Greenwalks

Gardening where the sidewalk ends

Raised Bed Cover and a Couple of Crows January 11, 2010

The uncharacteristically deep and long freeze Seattle endured in December subjected winter veggie gardens to a real beating. Many unprotected plants, including some that were hurriedly swaddled in floating row cover, did not survive. Even some carefully shielded by a pro gardener under the warming embrace of a hoop house just couldn’t hack it after days in the 20sF or lower. This was one mean frost!

That’s why, when I saw this plastic tent-like structure in a parking strip recently, I wondered if its contents had made it through okay.

Hoop house for winter greens

Looks like it might be a pretty easy DIY project, just a few lengths of PVC and some heavy-duty plastic. I wonder if the low and compact shape, as compared with a hoop house, trapped warm air inside more effectively and helped to keep things alive? The lettuce seems to have survived:

Lettuce through hoop house cover

Are the crows just decorative or do they deter potential pilferers? I took them as a warning and didn’t poke my camera inside for a closer look.

Crow guards for raised bed

Later, some real corvids were spotted on a house’s rooftop. They like to look in rain gutters for tasty tidbits.

Crows on roof

 

Still Shining November 10, 2009

This is one for the flower-lovers (you know who you are, and aren’t).

A year or so ago, a simple raised bed appeared in the parking strip a few blocks from my house. Good soil went in, things were planted, I didn’t go past for a while, but when I was out for a walk the other day, we’re talking almost-mid-November here, I almost fell over when I saw this.

Parking Strip Flower Explosion

What are they feeding those things? The good stuff, obviously.

My cosmos are long gone, at least I think they are – maybe I should look again! These ones are not only still blooming, they are forming new buds even as the evening temps dip toward freezing.

Cosmos and Zinnias

Massive orange dahlias abound:

Lion-ish Orange Dahlia

Guess I’m not the only one who plants stuff and forgets what it’s called (this was attached to one of the massive dahlia stalks):

Dahlia Tag

I loved this tattered but still-glowing zinnia, its charms a bit faded but still cheerful on a cold fall day:

Aging Zinnia

My sunflowers are long gone too, and yet here are these, still standing proud and topping out at probably 11 ft. How they survived the previous night’s wind storm, I have no idea.

Towering Sunflowers in Mid-November

Well, mostly survived:

Broken-necked Sunflower

This gardener chose not to rip up the entire parking strip, just a small patch of sod for the raised bed. But man, you can fit a lot of loveliness in a small space if you get it right. I can’t wait to see what they get up to next year!

Just one house over, strange things are growing in the lawn…

Skeleton in the grass

 

Streetside Potato Farm June 22, 2009

A couple of weeks ago, I took a stroll to the public library to return some overdue books and on the way I saw a raised bed in the parking strip I hadn’t notice before. It was a biggie, most of the width of the property, and pretty much a monoculture.
________________________________________
**Tasks to carry out**
• A. List every kind of flower named in the "Still Shining" post on the Greenwalks blog page.
• B. From the Greenwalks blog page, extract the passage starting with the words "My sunflowers are" and going on through the words "have no idea.".
• C. According to the Greenwalks blog page, about how tall were the sunflowers still standing in mid-November?
________________________________________
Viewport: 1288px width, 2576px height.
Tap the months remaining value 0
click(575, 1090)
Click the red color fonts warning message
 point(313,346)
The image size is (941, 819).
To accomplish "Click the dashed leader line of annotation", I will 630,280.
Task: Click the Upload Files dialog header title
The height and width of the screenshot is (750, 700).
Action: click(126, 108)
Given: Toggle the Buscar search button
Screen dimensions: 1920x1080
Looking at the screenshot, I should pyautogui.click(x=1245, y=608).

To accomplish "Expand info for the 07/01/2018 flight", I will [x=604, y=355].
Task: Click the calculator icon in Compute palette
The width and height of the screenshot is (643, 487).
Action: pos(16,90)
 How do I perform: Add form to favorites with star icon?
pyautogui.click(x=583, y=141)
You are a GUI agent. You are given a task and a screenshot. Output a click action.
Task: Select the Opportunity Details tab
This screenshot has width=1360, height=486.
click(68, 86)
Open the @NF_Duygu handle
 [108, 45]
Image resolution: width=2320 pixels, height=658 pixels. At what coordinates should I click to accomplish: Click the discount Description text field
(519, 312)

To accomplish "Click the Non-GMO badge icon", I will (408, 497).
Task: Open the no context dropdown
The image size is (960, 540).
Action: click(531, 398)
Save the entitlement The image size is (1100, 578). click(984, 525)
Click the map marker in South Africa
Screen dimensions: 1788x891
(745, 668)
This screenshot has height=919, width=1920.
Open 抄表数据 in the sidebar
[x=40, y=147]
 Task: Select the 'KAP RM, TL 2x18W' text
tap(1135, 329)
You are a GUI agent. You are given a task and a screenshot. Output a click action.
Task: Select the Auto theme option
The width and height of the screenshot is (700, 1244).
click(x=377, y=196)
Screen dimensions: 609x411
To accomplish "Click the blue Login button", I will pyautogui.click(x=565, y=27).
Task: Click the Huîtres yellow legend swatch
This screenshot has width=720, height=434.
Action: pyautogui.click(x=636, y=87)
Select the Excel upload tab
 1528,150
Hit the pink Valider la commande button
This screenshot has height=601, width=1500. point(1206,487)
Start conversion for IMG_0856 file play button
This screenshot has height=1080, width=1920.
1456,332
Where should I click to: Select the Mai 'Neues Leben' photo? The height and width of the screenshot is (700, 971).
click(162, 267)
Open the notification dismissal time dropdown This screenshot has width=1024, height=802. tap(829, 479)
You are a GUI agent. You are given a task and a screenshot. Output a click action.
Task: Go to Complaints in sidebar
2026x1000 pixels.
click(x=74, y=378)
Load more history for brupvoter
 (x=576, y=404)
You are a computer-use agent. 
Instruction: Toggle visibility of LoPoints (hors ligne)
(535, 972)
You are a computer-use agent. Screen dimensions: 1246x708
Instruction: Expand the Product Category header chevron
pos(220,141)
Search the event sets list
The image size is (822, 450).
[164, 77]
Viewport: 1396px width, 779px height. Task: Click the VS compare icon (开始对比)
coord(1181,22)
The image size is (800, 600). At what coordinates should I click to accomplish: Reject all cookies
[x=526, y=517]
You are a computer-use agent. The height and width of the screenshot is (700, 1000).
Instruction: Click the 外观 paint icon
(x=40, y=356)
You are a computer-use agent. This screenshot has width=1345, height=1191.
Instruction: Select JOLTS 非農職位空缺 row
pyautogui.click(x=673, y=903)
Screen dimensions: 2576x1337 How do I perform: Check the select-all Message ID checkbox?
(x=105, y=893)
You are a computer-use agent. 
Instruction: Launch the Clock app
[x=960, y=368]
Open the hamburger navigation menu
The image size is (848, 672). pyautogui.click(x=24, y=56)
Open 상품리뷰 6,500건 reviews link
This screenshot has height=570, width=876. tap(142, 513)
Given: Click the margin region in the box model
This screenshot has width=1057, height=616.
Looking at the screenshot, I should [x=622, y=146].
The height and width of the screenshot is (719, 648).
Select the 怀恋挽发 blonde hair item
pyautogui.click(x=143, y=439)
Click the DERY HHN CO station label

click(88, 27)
________________________________________
**Solutions to each task**
• A. Cosmos, zinnias, dahlias, sunflowers

• B.
My sunflowers are long gone too, and yet here are these, still standing proud and topping out at probably 11 ft. How they survived the previous night’s wind storm, I have no idea.

• C. Probably 11 feet.